Iniciei
minha vida e minha caminhada aqui com os sapatos que me deram; os sapatos
escolhidos para mim pelo cuidado e pelo carinho de meus pais. Com a inocência
da infância, eu os aceitava e eles até me pareciam ser os melhores, os mais
perfeitos, pois foram escolhidos por “meus heróis”, por aqueles que tudo
sabiam.
Mas o passar do tempo vai empurrando-nos, inexoravelmente,
para fora, para o mundo e seus desafios. Na juventude e na mocidade, os sapatos
de meus pais começaram a me parecer sem graça, sem estilo, envelhecidos...
Aqueles sapatos já me apertavam os pés, impediam-me de correr, de caminhar
sobre novos terrenos, de ousar e de arriscar. Abandonei-os e escolhi modelos
novos que eram fortes, que me levariam por onde eu quisesse... Seriam os
melhores! Afinal, eu sabia tudo! Julgava e criticava quaisquer outros modelos e
caminhantes... Eu podia, eu sabia...
E fui caminhando... As pedras dos caminhos escolhidos, com o
tempo e com os tropeços, foram desgastando meus lindos e arrogantes sapatos,
que antes me pareceram perfeitos para qualquer caminhada. Agora já se revelavam
rotos e furados pelos tropeços em erros e perdas... Mas foram ficando maiores,
mais largos, tornando-se mais flexíveis e maleáveis...

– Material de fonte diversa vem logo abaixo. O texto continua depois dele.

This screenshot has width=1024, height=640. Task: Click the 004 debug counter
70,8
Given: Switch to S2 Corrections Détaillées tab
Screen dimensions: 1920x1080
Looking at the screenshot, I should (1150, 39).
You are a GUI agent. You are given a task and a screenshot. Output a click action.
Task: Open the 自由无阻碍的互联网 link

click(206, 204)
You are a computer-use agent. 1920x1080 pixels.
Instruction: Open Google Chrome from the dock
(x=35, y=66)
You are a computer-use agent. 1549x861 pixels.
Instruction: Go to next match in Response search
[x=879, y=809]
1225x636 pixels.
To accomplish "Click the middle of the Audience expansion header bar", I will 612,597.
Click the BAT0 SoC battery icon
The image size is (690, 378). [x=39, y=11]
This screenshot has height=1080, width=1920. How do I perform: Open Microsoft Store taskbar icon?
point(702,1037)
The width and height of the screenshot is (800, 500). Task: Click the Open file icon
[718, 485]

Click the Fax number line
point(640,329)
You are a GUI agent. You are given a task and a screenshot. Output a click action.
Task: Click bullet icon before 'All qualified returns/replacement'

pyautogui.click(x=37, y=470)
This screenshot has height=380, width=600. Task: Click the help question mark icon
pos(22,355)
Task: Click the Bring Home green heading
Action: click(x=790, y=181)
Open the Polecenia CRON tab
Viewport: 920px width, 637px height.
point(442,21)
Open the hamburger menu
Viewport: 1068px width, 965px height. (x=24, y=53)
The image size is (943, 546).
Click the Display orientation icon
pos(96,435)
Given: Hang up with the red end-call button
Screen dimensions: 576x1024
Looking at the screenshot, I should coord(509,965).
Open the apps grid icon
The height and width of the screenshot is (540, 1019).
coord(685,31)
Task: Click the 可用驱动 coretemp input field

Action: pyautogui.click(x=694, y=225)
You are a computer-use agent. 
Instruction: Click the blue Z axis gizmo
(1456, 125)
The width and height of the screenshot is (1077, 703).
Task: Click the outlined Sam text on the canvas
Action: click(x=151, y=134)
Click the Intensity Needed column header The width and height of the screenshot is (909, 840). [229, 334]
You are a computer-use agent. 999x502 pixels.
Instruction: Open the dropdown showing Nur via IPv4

Eu me vejo hoje recordando dos velhos modelos de sapato que
eu rebarbara, modelos deixados, generosamente, para mim, pela vivência dos mais
vividos. Hoje me vejo calçando-os, ainda que com a marca de meus pés. Hoje posso sentir a ansiedade, o medo, a
tristeza de meus pais, quando me recusei a aceitar suas experiências e caminhar
com eles. Posso entender o chamado ansioso àqueles que amamos, porque hoje
tento, também, oferecê-los aos mais jovens e eles, também, os recusam...
A generosidade, a compaixão, o Amor, fazem com que queiramos
aplainar o caminho uns dos outros; faz com que ofereçamos calçados adequados
aos caminhos desse mundo tão difícil, mas uma necessidade maior nos faz recusar
a vivência dos mais antigos. Acredito que seja porque precisamos experimentar a
vida com nossos próprios gostos e sabores, precisamos moldar nossos próprios
calçados.
Hoje revejo na lembrança minha mãe ralhando, lutando com a
filha teimosa... Recordo avós e tios que ajudaram a me criar, recordo suas
lutas tentando, eles também, me calçar e proteger... Recordo seus chamados,
agoniados, zangados, frustrados... Hoje vejo meu pai com o sorriso paciente do
muito idoso, que sabe das coisas além do que elas aparentam... Às vezes ainda teimo como menina, mas logo a
memória dos meus tropeços se faz presente e busco “calçar seus calçados”. A
maioria deles já foi aqui deixada. Outros, ainda aqui presentes, todos generosos,
ainda oferecendo sua sabedoria, tantas vezes ironizada. Mas tenho aprendido,
com a humildade que a vida traz, a julgar menos, a aceitar a recusa dos mais
jovens e a valorizar, a aproveitar e a honrar, cada vez mais, as marcas dos
sapatos de cada um, as marcas dos sapatos de meus pais.